On May 26, in the sewage system of Bayou Vista, not far from where Hohenberger worked, the bound bodies of two girls with signs of abuse and strangulation were found. They were subsequently identified as Bridget Sons and Judy Adams. The next day, in a field outside the city, Gordon Cannella's body was found. A rope had been tied around his neck, leaving a strangulation mark. After that, the police, in order to find the bodies of other missing teenagers, conducted a search operation with the participation of several law enforcement agencies and volunteers who examined abandoned buildings, fields, forests and sewers. With the help of divers, nearby rivers and local swamps were examined, but the operation was unsuccessful. Nevertheless, Hohenberger was put on a wanted list.

== Death ==
Hohenberger was discovered by police on May 31, 1978, in Tacoma, Washington, after he tried to sell a stolen car. During an attempted arrest by four plainclothes law enforcement officers, he fiercely resisted, pulling out a .22 caliber pistol and shooting himself in the head. He was taken to the St. Joseph Medical Center, where he underwent brain surgery, but on the same day, he died a few hours after the surgery due to complications. The incident was subsequently recognized as a suicide.
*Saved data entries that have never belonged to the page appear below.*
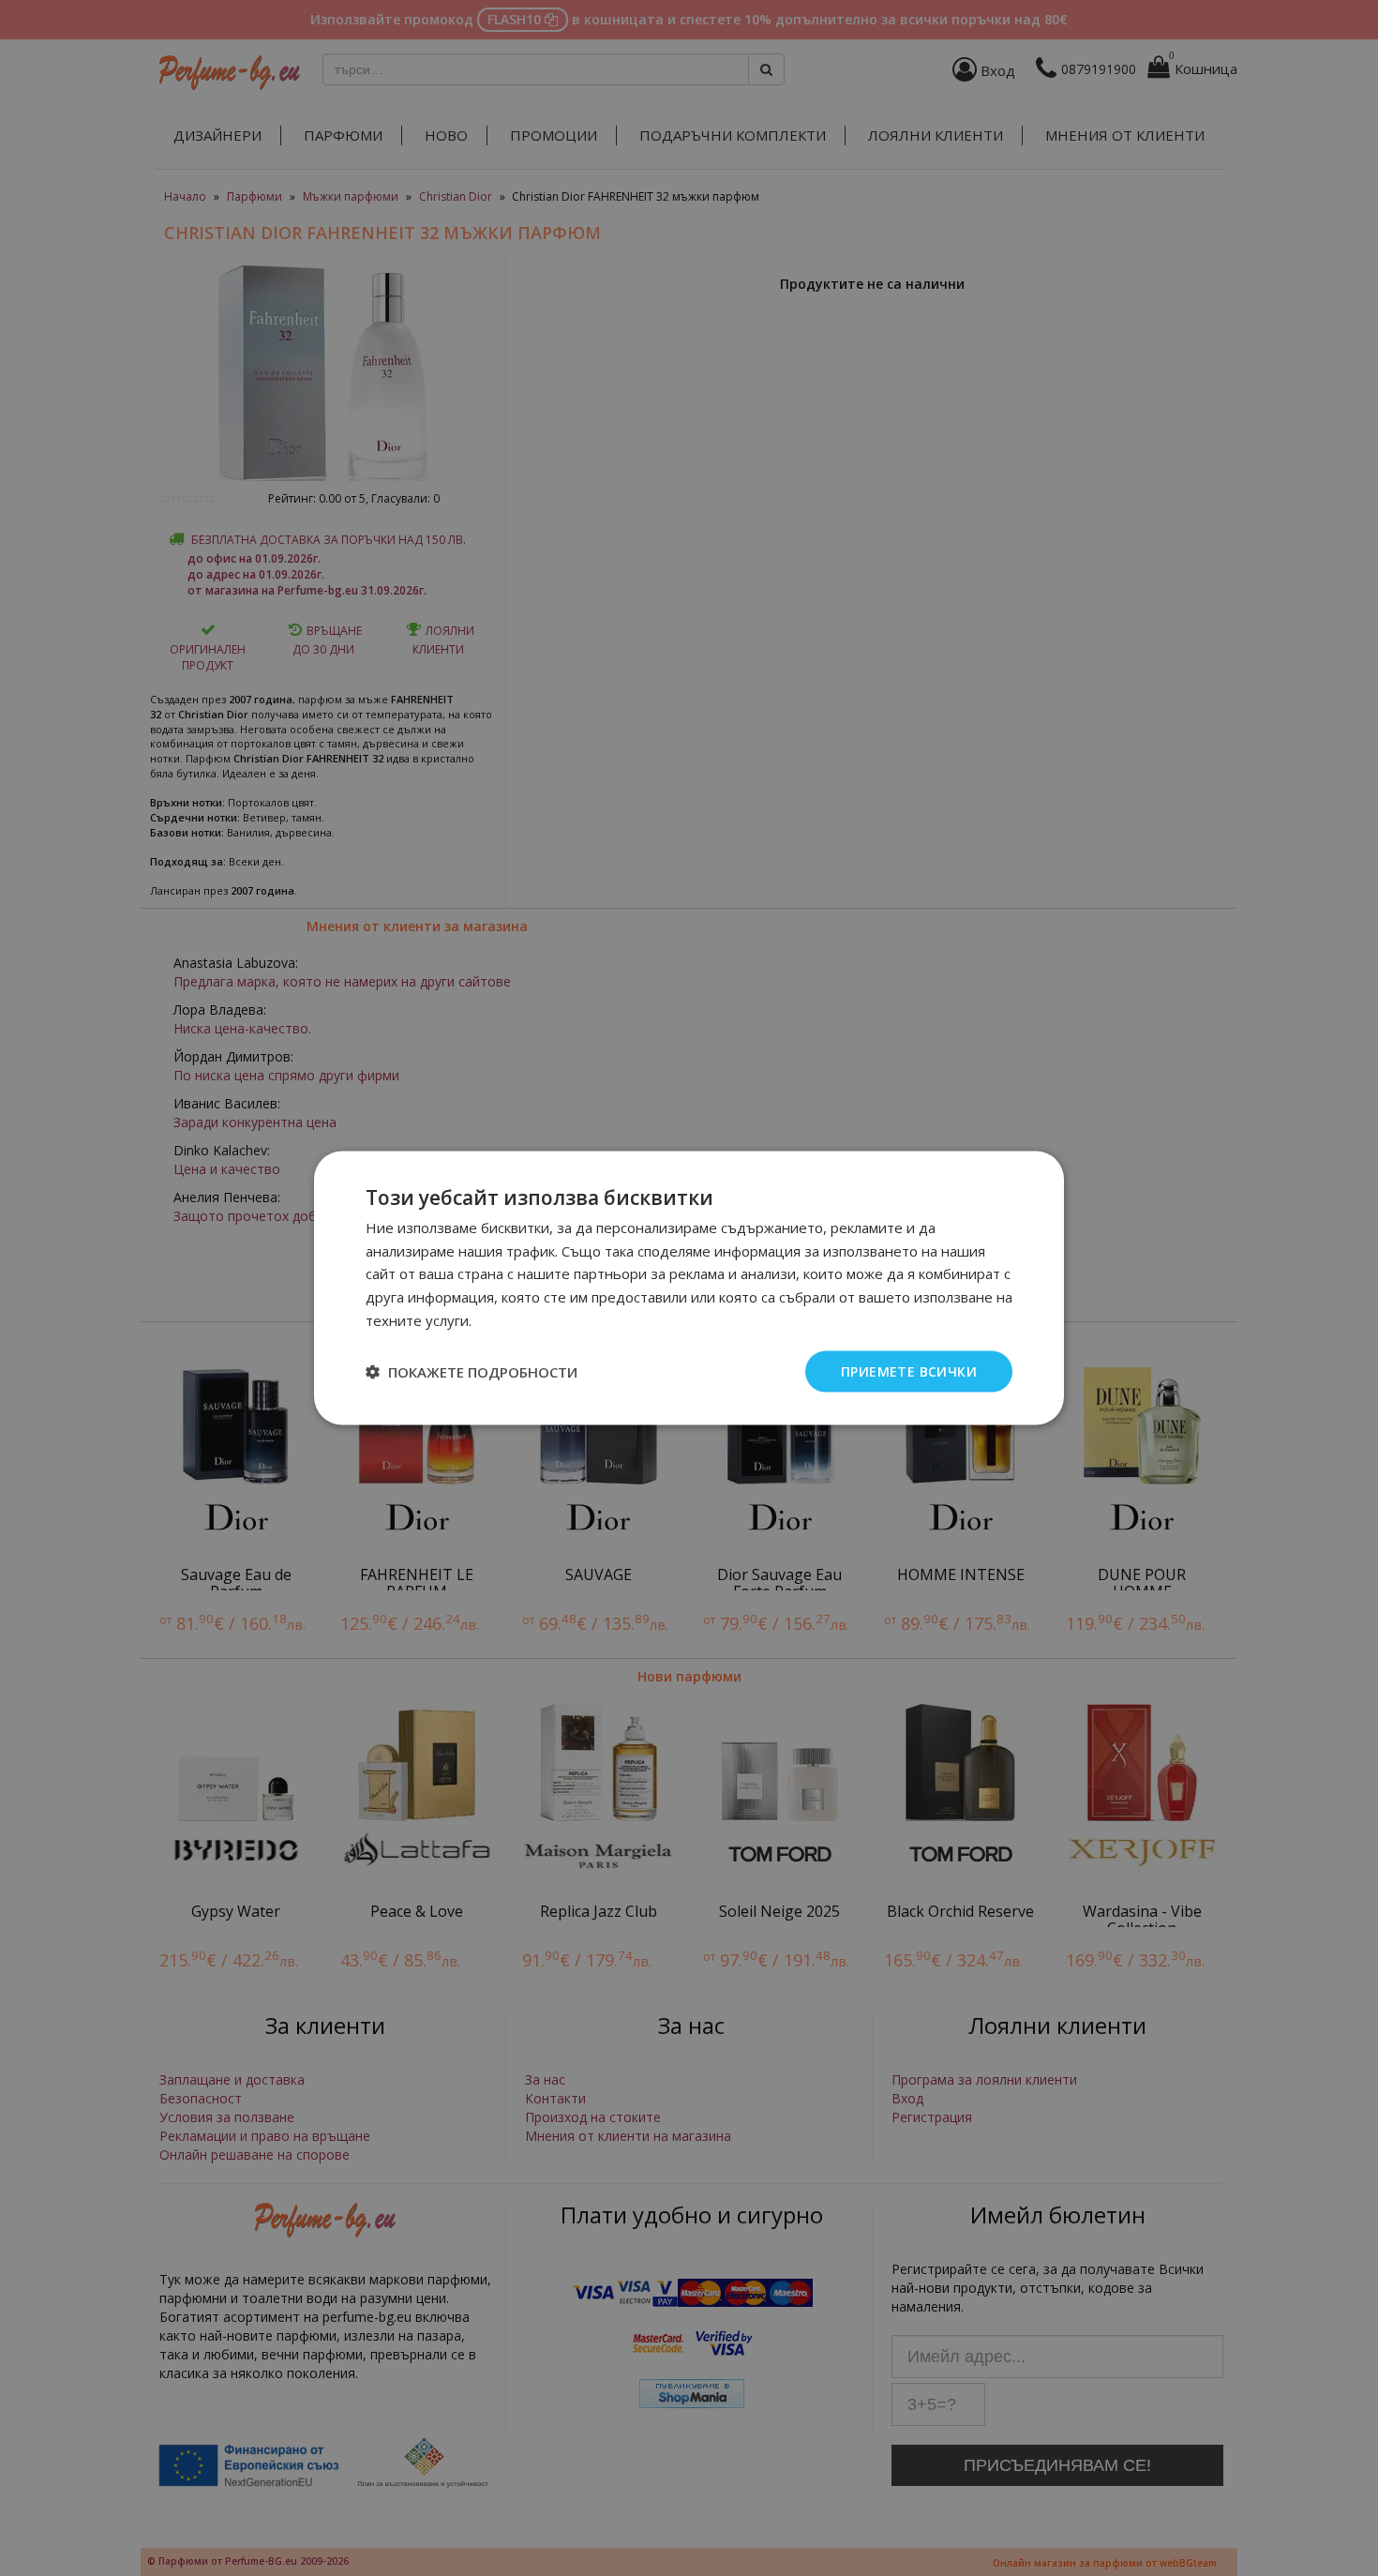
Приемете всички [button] (909, 1370)
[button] (471, 1372)
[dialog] (689, 1288)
While investigating Hohenberger's activities, it was established that he had been in Tacoma since May 23, using the alias of Frank Harris to look for work. During a search of his rented apartment, a 12-gauge shotgun and several knives were found. Based on this, Hohenberger was among the suspects in the abduction-murders of three other youths, whose killers demonstrated a similar modus operandi: two teenagers were found shot dead with a .22 pistol in Boca Raton, Florida in early 1978, as well as another youth who had been abducted from Cartersville, Georgia. A forensic ballistics test of his pistol and shell casings found at the scene of the Boca Raton murders was carried out, which concluded that Hohenberger was not involved in that particular case.